貧乏人の顔色は、いつも悪い
ボクはしょっちゅう風邪をひく。年がら年中風邪をひく。ここ何十年というもの、薬を飲まなかった月はない。薬を買わなかった月も、たぶんない。
今は飲んでも飲まなくても同じなのでバッファリンくらいしか飲まないが、高校を出て住み込みで新聞を配っていた頃には、毎週のように風邪をひき毎日のように風邪薬を飲んでいた。
あまりに風邪ばかり引くので、一度血液検査をして調べてもらったことがあったが、リウマチ反応の数値が少し高かった。だからこれは単なる風邪ではなく、リウマチ熱なのかもしれない。
リウマチ熱というのは風邪と良く似た症状だが、高熱が出てのどが腫れた後に発疹や発熱や関節炎が出る病気である。進行すると心炎・心臓弁膜症などに発展するが、溶連菌感染が発端の膠原病(自己免疫異常)だろうと言うことくらいしかよくわかっていない。
だから検査結果を見た医者も、その時「必ず毎日野菜を食べなさい。種類はなんでもいいから」と言っただけで、特に通院しろとか薬を飲めとかは言わなかった。リウマチ熱だったら薬と言ったって、対処療法のアスピリンとペニシリンとステロイドしか選択肢はないので、食事に気をつけて静養しなさいという意味あいのアドバイスだったのだろう。
しかし当時のボクには、そんな事はわからなかった。無理をすれば身体は動かせるし、どちらかと言えば、身体を動かしたほうが熱はあっても気分がよかったくらいだったのだ。
だからボクは大した事もないのだろうとタカをくくり、新聞配達を続けていた。当時のボクはまだ若く、回復力も旺盛だったから、そんな無茶もできたのだ。
そしてまた当時は、そうやってガムシャラに働くことが、幸福への近道のように考えられていた時代だった。
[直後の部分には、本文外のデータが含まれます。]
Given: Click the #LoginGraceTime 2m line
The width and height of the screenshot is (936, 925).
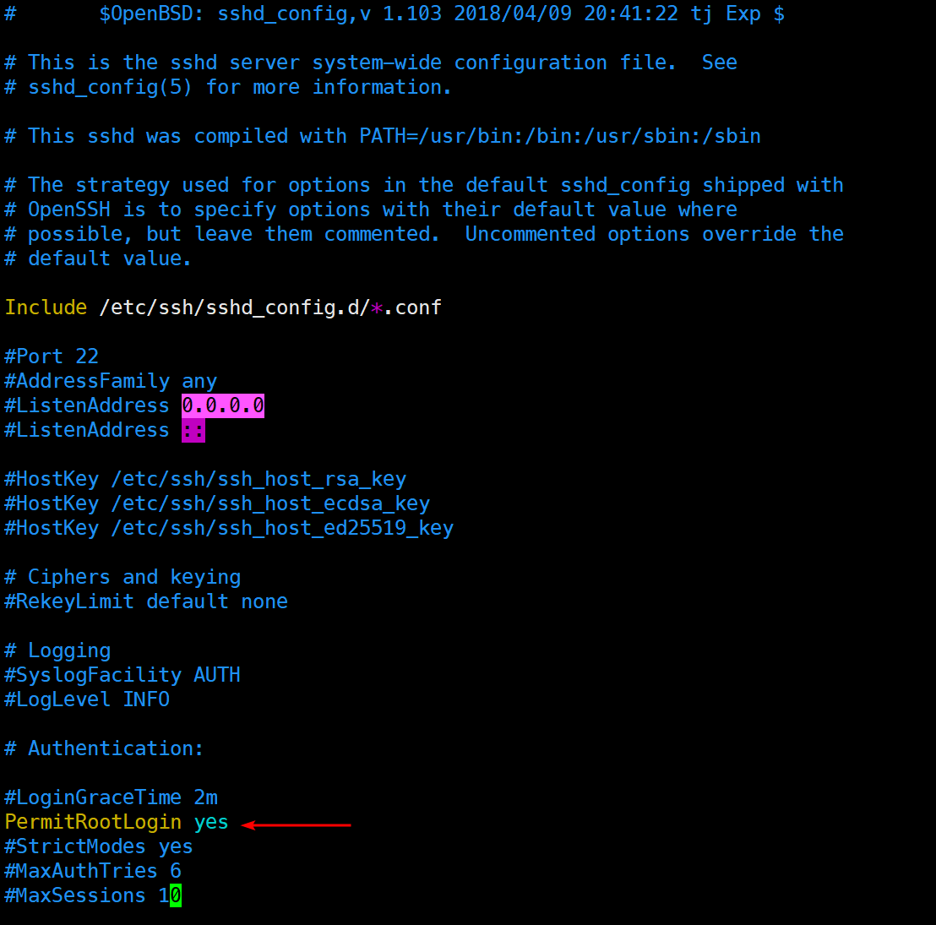Looking at the screenshot, I should [x=111, y=797].
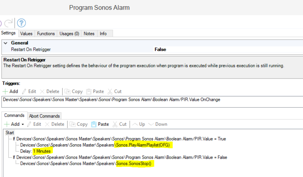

当時のテレビドラマでは、家族や子供や友人のために頑張り過ぎてブッ倒れるような「善人」を好意的に描いていたし、新聞や雑誌でも、数多くの成功者が貧乏をしながらも寝る間も惜しんで働いていたと報じていた。
貧乏人でも我慢して頑張れば、きっと報われるという安易なおとぎ話が世間では通用していたし、誰でも頑張れば裕福になれ、幸せになれると大の大人が大まじめで語っていたのだ。
だから年に五日ほどしか休みがない仕事でも、ボクは頑張れた。休みはないが、働くことによってボクは、生まれて初めて誰に気兼ねする事なく朝晩好きなだけメシが食えるようになったし、生まれて初めて好きなだけ本が買えるようになったのだ。
だから「たかが風邪」ぐらいで、そんな恵まれた環境をボクが手放すはずもなかった。二三日休もうと言う考えすら、不思議なことに起こらなかったのだ。
そうしてボクは一年後、何とかやっと念願の京大に合格し京都へやって来たのだが、そこでボクが目にしたのは、たかが風邪くらいで大騒ぎして寝込む裕福な友人・アマノ君の姿であった。